When you are happy enough with your top level object - you can then pick on one of those other relationships, and your tests should now show you the "Protocol" that this new object should have. So you create it - and repeat the process. The interesting twist that the screencast I linked to demonstrates - is that in Smalltalk (and indeed in Ruby or Python) we can create MockObjects that don't have any code, however you can use all those assertions to actually generate an object ready for you to test it. I think this is an interesting idea that needs more research (I feel that the right assertions could generate interesting code).

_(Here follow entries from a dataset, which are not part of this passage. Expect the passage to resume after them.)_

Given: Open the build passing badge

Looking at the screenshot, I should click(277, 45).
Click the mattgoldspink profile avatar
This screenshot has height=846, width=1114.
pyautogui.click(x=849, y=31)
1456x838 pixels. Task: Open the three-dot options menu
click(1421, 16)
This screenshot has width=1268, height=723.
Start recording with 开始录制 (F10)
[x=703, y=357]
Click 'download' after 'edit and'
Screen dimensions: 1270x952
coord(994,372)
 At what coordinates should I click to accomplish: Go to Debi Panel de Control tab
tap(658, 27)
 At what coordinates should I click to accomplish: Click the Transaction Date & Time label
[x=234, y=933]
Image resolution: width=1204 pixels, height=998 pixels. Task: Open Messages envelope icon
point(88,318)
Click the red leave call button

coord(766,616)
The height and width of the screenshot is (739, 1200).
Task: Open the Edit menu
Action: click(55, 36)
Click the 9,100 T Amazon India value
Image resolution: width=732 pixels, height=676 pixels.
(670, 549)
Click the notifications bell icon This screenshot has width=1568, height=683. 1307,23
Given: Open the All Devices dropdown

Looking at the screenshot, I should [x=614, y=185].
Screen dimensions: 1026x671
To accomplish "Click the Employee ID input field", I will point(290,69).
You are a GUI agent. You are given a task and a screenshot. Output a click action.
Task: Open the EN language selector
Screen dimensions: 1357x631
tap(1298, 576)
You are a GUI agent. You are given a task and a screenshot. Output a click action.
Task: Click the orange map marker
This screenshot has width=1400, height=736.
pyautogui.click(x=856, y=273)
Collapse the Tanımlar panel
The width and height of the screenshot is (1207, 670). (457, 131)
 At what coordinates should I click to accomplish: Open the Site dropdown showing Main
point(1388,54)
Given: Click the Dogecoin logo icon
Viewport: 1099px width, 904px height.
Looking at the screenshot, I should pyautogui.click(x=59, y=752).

As a final observation - when people talk about TestDoubles and MethodWrappers, I think they are missing the point of mocks as I intended them - as you can't double or wrap something that isn't yet written? So I would say that these techniques are perhaps better suited to code that is already in existence. Of course once you have done TDD with Mocks, and written your code you are then in a place where you can decide what to do? For me - I have kept the mocks in place - however I think in Smalltalk there is possibly a useful "Lint" check that makes sure your mock stays in sync with the underlying code (I haven't written any Slime style rules - but I think it would be interesting). There is also a useful hybrid functionality where you only mock certain methods and pass control to a real object underneath - or "method wrap" and decorate assertions you want on existing methods and pass down to the functionality underneath. I would argue that these are possibly more "maintenance" or "integration" style endeavours - and it would be a shame to not use the purer "Needs driven development" style when you can.
Anyway - I hope this is a useful background and might inspire more work in the area.